ALBERT

Description: The shape of the curves defined by the counts of radio sources per unit area as a function of their flux density was one of the earliest cosmological probes. Radio source counts continue to be an area of astrophysical interest as they can be used to study the relative populations of galaxy types in the Universe (as well as investigate any cosmological evolution in their respective luminosity functions). They are also a vital consideration for determining how source confusion may limit the depth of a radio interferometer observation, and are essential for characterizing the extragalactic foregrounds in cosmic microwave background experiments. There is currently no consensus as to the relative populations of the faintest (sub-mJy) source types, where the counts show a turn-up. Most of the source count data in this regime are gathered from multiple observations that each use a deep, single pointing with an interferometric radio telescope. These independent count measurements exhibit large amounts of scatter (factors of the order of a few) that significantly exceeds their respective stated uncertainties. In this paper, we use a simulation of the extragalactic radio continuum emission to assess the level at which sample variance may be the cause of the scatter. We find that the scatter induced by sample variance in the simulated counts decreases towards lower flux density bins as the raw source counts increase. The field-to-field variations make significant contributions to the scatter in the measurements of counts derived from deep observations that consist of a single pointing, and could even be the sole cause at 〉100 μJy.
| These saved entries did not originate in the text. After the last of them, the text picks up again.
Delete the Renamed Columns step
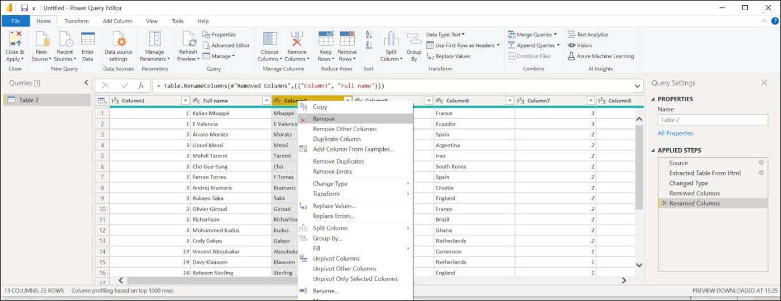(x=664, y=204)

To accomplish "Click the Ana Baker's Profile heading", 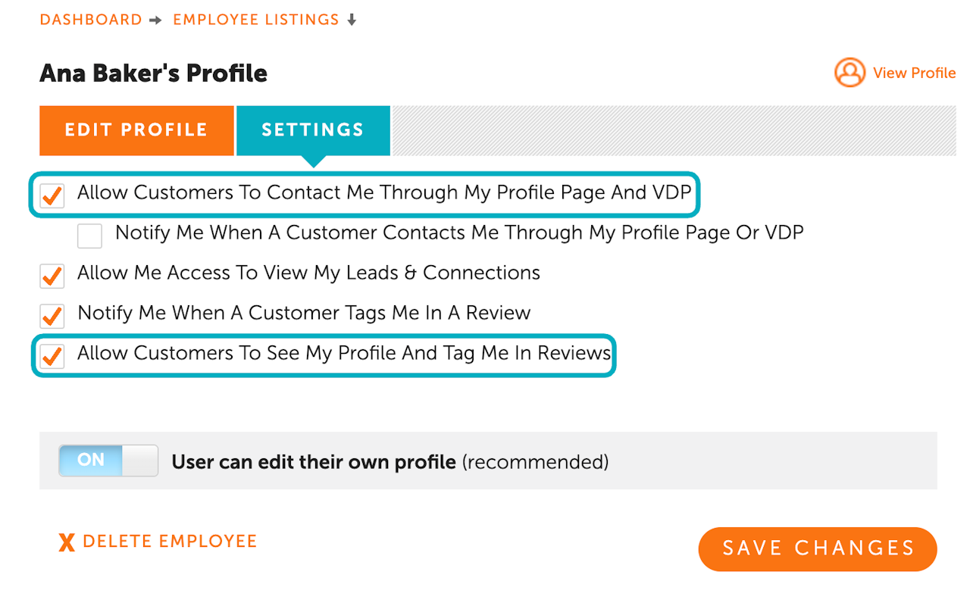I will pyautogui.click(x=154, y=73).
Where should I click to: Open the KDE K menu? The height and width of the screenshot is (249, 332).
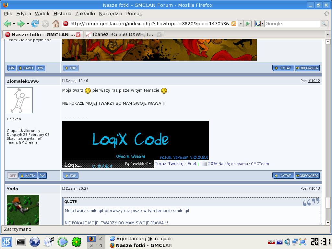pos(7,242)
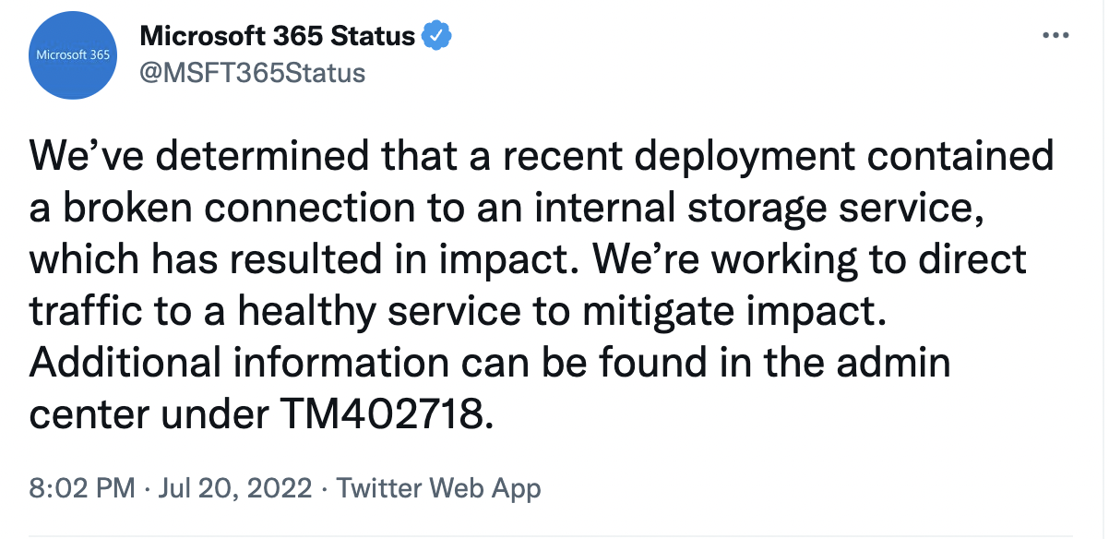The image size is (1109, 539).
Task: Click the @MSFT365Status handle
Action: point(253,73)
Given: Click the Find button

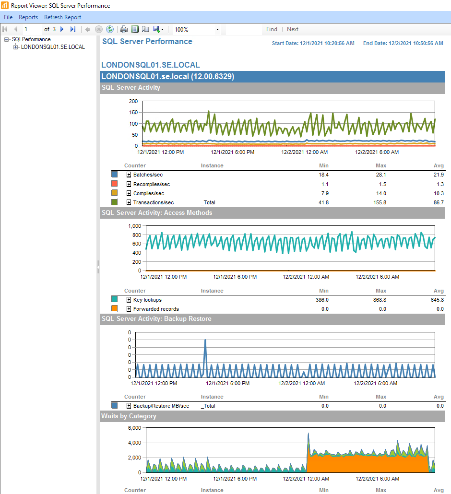Looking at the screenshot, I should coord(272,29).
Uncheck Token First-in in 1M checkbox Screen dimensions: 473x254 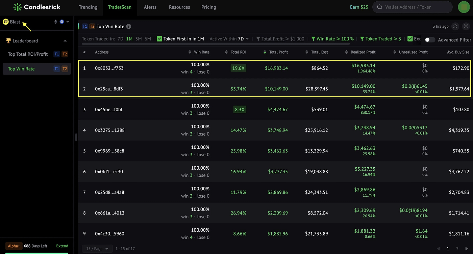159,39
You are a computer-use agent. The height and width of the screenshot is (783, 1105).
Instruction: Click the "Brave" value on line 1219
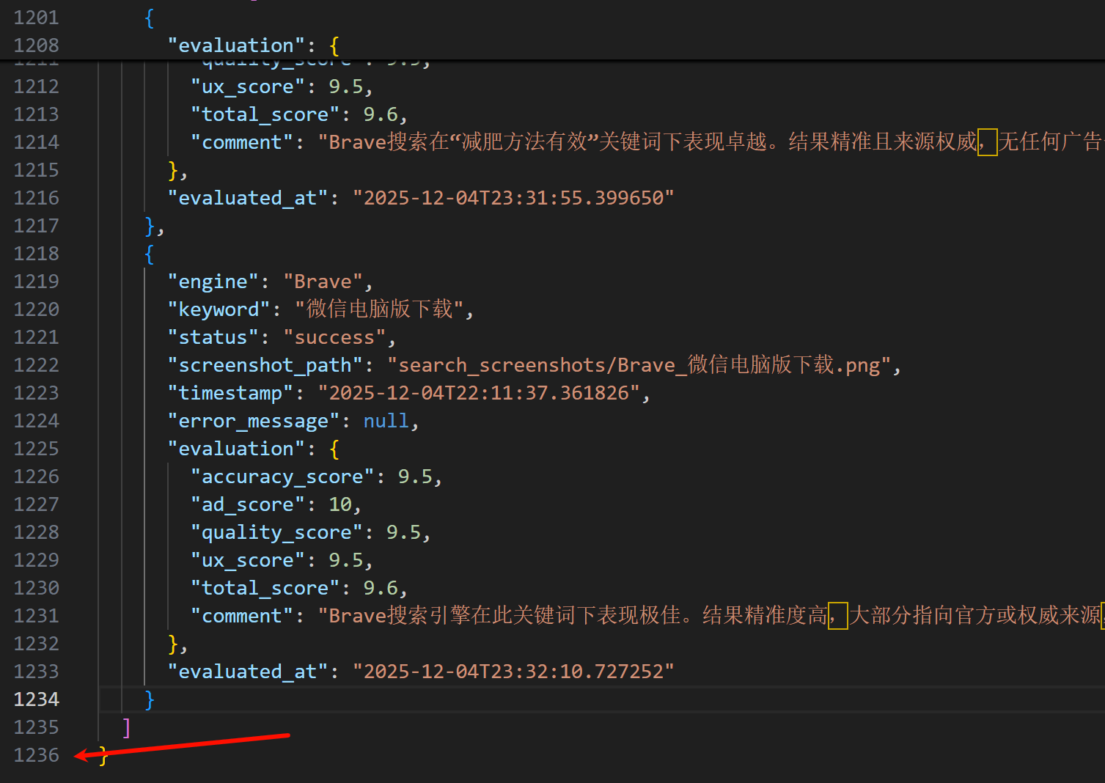point(323,281)
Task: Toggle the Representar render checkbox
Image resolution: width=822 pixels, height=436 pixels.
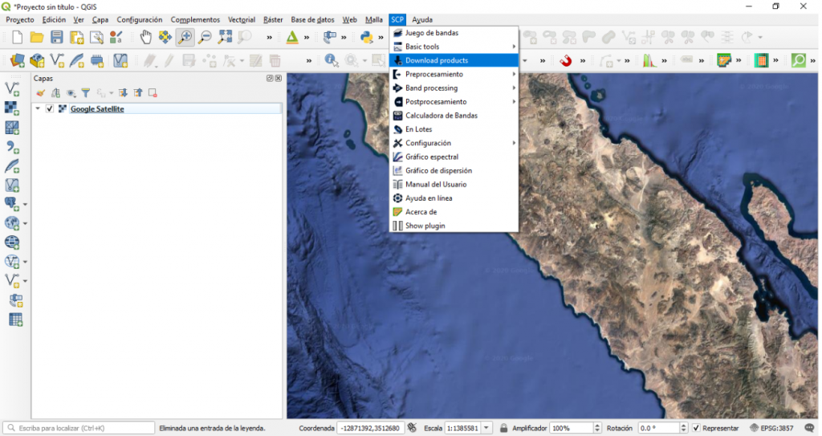Action: click(x=696, y=428)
We present a method for evaluating the flux density limit that a radio survey must reach in order to reduce the count uncertainty induced by sample variance to a specific value. We also derive a method for correcting Poisson errors on source counts from existing and future deep radio surveys in order to include the uncertainties due to the cosmological clustering of sources. A conclusive empirical constraint on the effect of sample variance at these low luminosities is unlikely to arise until the completion of future large-scale radio surveys with next-generation radio telescopes.